YOUR INSTRUCTIONS:
Quote word for word the stretch of rows below from the one containing "The image size" through the one containing "center [230, 294].", including both of those rows.

ENTRIES SHOWN:
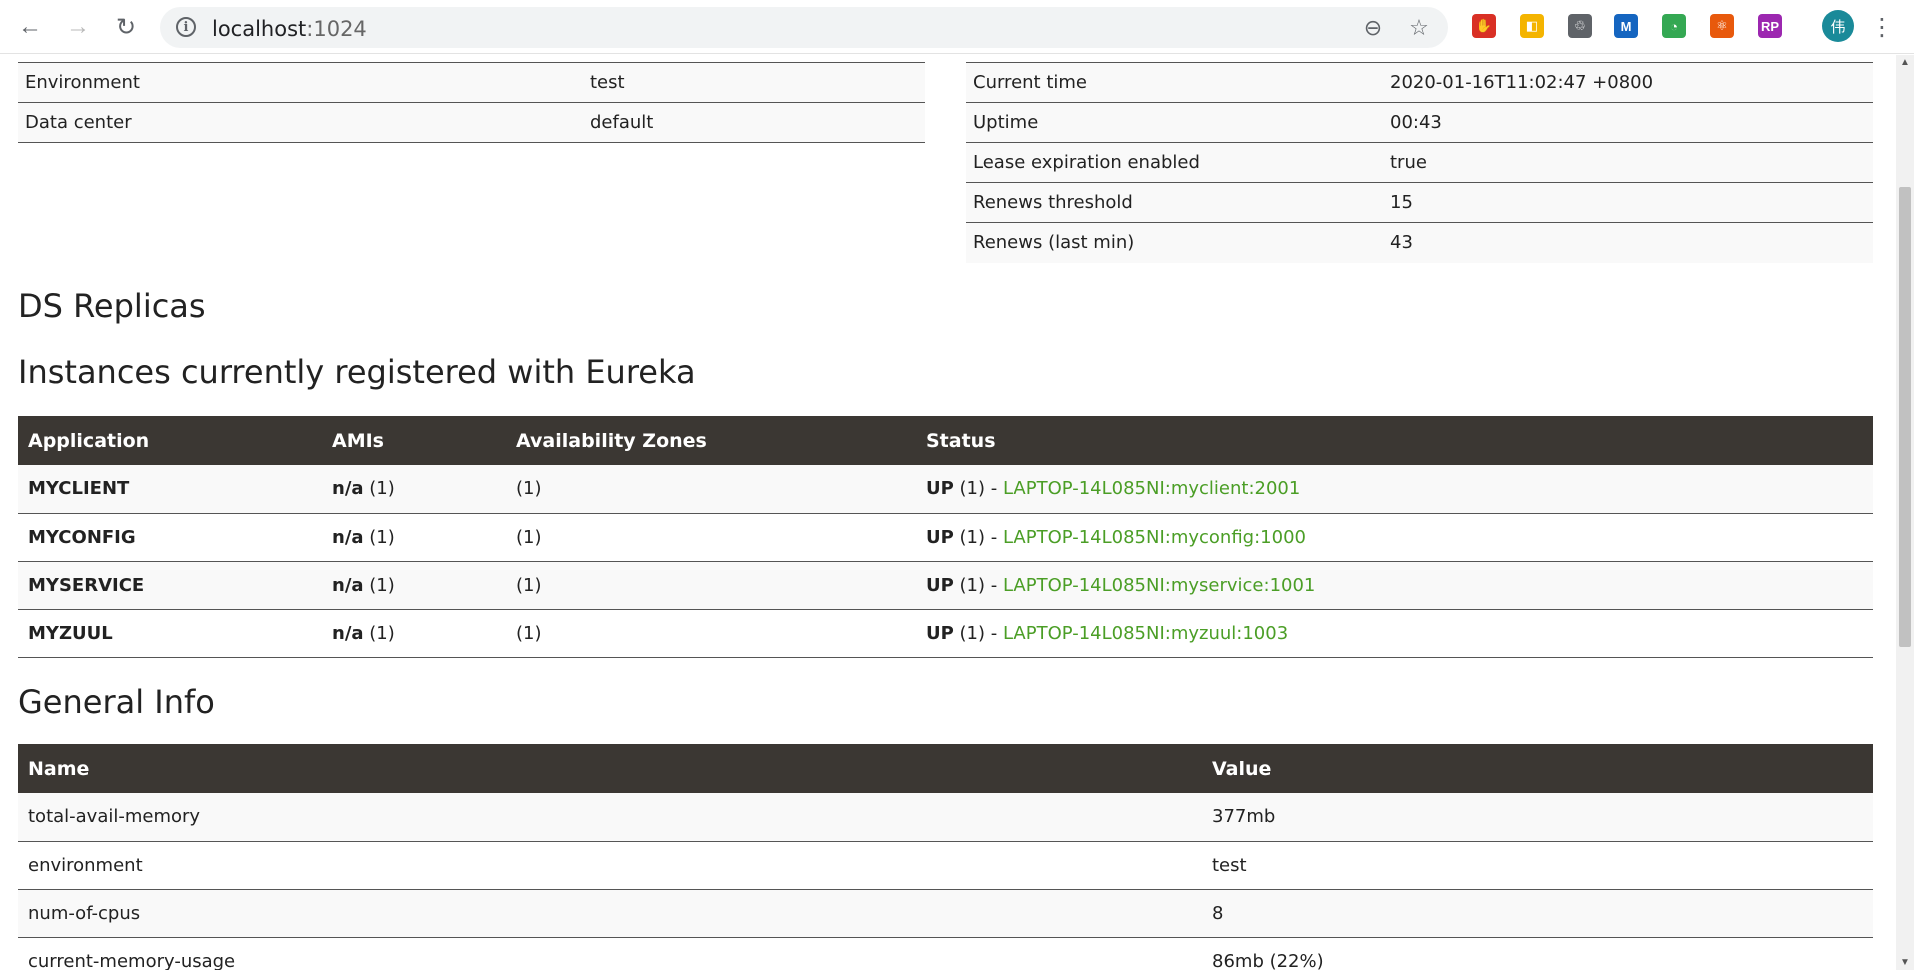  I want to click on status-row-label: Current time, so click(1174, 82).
==
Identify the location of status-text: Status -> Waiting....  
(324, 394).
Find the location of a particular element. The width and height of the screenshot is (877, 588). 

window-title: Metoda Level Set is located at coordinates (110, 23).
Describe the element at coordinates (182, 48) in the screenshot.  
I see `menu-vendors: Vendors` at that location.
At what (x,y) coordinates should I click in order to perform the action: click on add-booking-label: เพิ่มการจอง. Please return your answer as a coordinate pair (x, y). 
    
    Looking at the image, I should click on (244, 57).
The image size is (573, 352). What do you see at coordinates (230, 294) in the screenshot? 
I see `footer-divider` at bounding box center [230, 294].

OUTPUT:
The image size is (573, 352). What do you see at coordinates (230, 294) in the screenshot? 
I see `footer-divider` at bounding box center [230, 294].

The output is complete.